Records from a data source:
•••
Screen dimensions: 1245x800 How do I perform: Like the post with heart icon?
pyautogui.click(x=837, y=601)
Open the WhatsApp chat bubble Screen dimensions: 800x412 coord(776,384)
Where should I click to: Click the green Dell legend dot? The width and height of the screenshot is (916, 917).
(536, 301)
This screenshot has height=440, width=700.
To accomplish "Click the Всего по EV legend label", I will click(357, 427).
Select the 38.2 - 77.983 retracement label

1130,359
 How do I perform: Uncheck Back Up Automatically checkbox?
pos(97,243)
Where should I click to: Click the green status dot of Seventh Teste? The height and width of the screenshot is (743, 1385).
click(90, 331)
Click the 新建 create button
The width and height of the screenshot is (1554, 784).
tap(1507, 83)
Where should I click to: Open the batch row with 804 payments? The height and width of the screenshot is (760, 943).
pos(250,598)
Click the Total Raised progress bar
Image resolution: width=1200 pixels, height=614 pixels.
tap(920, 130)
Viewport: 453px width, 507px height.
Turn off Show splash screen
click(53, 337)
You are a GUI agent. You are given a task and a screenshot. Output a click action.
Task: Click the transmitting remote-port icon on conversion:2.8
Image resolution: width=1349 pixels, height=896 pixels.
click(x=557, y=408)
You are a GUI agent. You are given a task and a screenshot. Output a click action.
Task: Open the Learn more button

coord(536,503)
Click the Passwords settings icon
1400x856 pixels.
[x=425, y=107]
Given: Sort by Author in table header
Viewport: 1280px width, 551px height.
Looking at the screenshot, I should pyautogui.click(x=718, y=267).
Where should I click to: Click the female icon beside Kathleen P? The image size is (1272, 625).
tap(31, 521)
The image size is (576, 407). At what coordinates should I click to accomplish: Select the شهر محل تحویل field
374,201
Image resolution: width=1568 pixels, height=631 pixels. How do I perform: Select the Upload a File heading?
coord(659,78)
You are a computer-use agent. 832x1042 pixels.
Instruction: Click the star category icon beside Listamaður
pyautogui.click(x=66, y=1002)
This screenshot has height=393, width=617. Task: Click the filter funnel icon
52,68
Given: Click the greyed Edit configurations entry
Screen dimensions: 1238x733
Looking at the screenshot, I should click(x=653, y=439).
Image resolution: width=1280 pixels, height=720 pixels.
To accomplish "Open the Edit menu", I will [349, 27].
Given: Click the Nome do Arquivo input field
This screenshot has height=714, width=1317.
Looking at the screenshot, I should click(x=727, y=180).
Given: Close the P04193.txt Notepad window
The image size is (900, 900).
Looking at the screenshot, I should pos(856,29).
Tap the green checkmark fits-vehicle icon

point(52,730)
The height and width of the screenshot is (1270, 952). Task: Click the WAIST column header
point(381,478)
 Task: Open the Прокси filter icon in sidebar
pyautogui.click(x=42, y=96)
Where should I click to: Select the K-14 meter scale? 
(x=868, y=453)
•••
*What to work on:*
Look through the entries above; copy each line where the string "Edit" appears.

*Exercise response:*
Given: Click the greyed Edit configurations entry
To accomplish "Open the Edit menu", I will [349, 27].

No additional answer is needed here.